Lester had allowed one earned run or less in his previous five starts, going 4-0 during that stretch. The left-hander threw 43 pitches in the first and 111 overall.

"Too many pitches," Lester said. "I didn't have anything. It was one of those days. Just had no command of one pitch. Picked the wrong time to have one of these."

The Red Sox did get some encouraging news: Francona said Josh Beckett, out with a sprained right ankle, is scheduled to throw off a bullpen mound Monday and did not completely rule out the right-hander from pitching Thursday.

"We'll see how he does," Francona said. "I think that might be a little ambitious, but I think he wants to do it, which is a good sign."

Shields (15-10), who has won four consecutive starts en route to his career-best 15th win, allowed seven hits over 8 1-3 innings. Coming off a 5-1 complete-game victory over Texas last Monday, the right-hander was replaced by Dane De La Rosa after issuing a one-out walk in the ninth on his 121st pitch.

"We're back in the hunt," Shields said. "They know that we're right behind them."

The Rays went up 8-1 on Upton's 20th homer in the fifth off Matt Albers.

Upton finished with four hits and walked once. He and his brother Justin of the Arizona Diamondbacks became the first set of siblings in major league history to both have 20 homers and 20 stolen bases in the same season.

"Couldn't ask for a better day," B.J. Upton said.
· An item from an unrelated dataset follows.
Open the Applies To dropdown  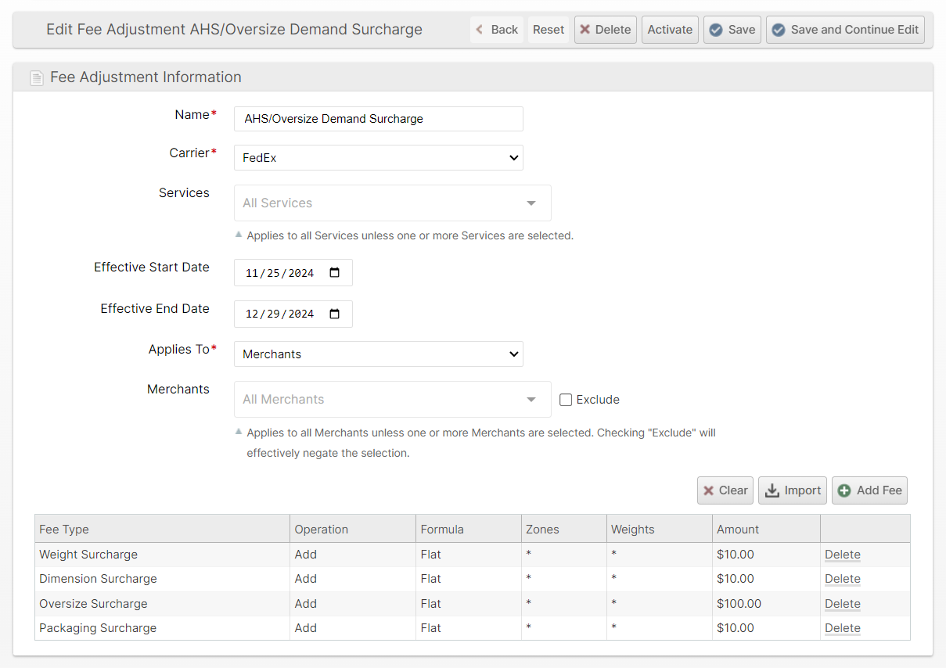(x=378, y=354)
Boston is off Monday, while Tampa Bay will begin an 11-game road trip at Baltimore. Rays right-hander Jeff Niemann (9-7) will go against left-hander Zach Britton (9-9).

"I don't think there will be a letdown," Niemann said. "I think everyone knows what our goal is here. Take care of business. ... We have to win."

After loading the bases with no outs in the first, Tampa Bay took a 2-0 lead on Ben Zobrist's two-run single off Lester. Sean Rodriguez made it 3-0 later in the inning with a sacrifice fly.

Rodriguez put the Rays up 4-1 with an RBI double in the third.

Marco Scutaro got the Red Sox within 3-1 on a third-inning homer. It stopped a personal stretch of 161 at-bats without a home run, dating to July 15 against Tampa Bay.

Shields worked out of a bases-loaded, one-out jam later in the third when David Ortiz flied out and Josh Reddick was retired on a foul pop.

The Red Sox had two on and one out in the second, but Jason Varitek hit a double-play grounder.

Boston's Jacoby Ellsbury, who turned 28 on Sunday, extended his hitting streak to 16 games with a fifth-inning single.

This program aired on September 12, 2011. The audio for this program is not available.